• _TASK OBJECTIVE_: Once "You are a GUI" turns up in a line below, reproduce that line and those after it exactly, stopping after the line with "The height and"; leave pictures out.

• _EXTRACTED ENTRIES_:
· · ·

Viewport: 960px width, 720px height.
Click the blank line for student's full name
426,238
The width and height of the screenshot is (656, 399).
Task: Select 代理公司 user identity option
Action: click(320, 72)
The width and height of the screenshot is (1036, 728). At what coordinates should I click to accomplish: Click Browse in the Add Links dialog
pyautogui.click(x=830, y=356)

· · ·

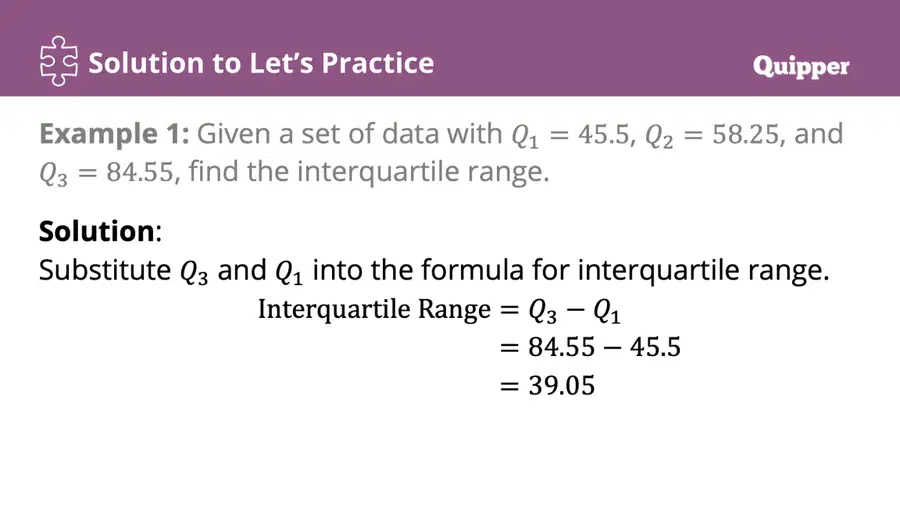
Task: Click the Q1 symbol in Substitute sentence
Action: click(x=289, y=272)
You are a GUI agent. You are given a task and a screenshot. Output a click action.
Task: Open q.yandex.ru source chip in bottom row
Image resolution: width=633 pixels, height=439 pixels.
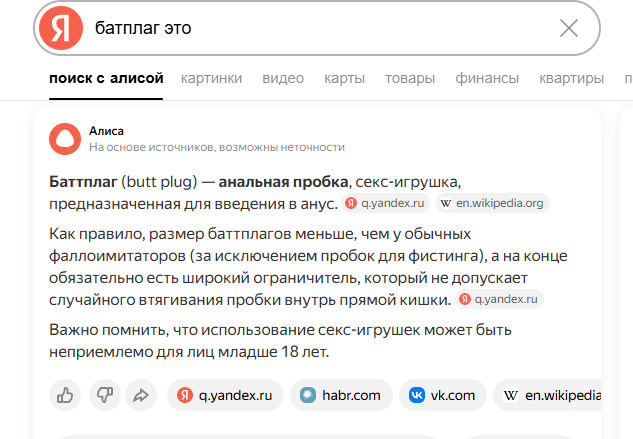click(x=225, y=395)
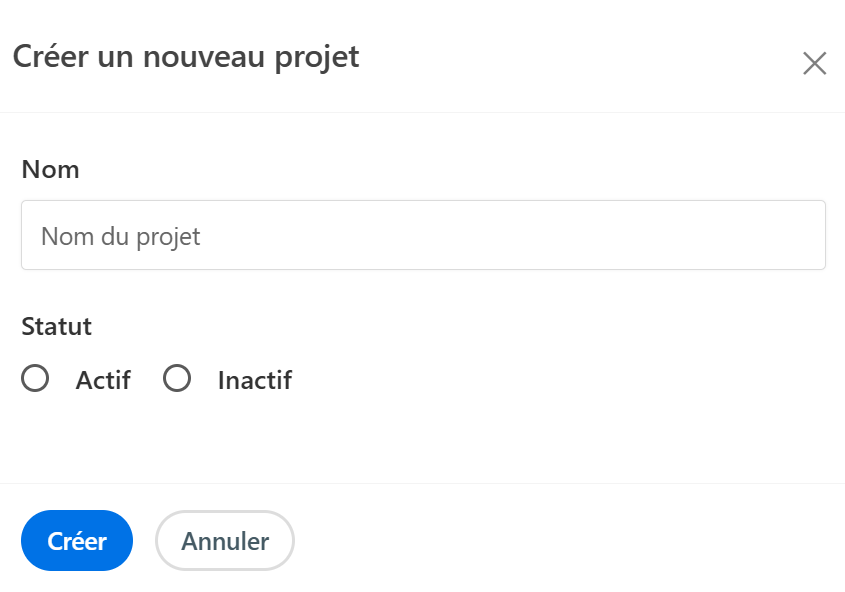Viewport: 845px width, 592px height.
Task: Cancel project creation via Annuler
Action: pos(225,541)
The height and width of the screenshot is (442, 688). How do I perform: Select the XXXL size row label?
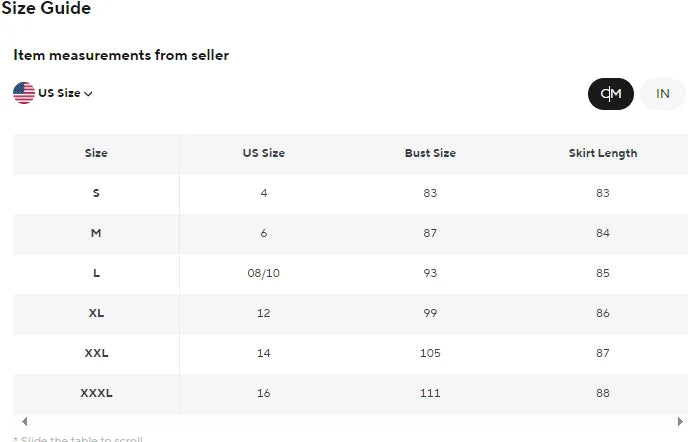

· · ·

• _WRITTEN SOLUTION_:
You are a GUI agent. You are given a task and a screenshot. Output a click action.
Task: Open q.yandex.ru source chip in bottom row
Image resolution: width=633 pixels, height=439 pixels.
click(x=225, y=395)
Viewport: 845px width, 592px height.
Task: Cancel project creation via Annuler
Action: pos(225,541)
The height and width of the screenshot is (442, 688). How do I perform: Select the XXXL size row label?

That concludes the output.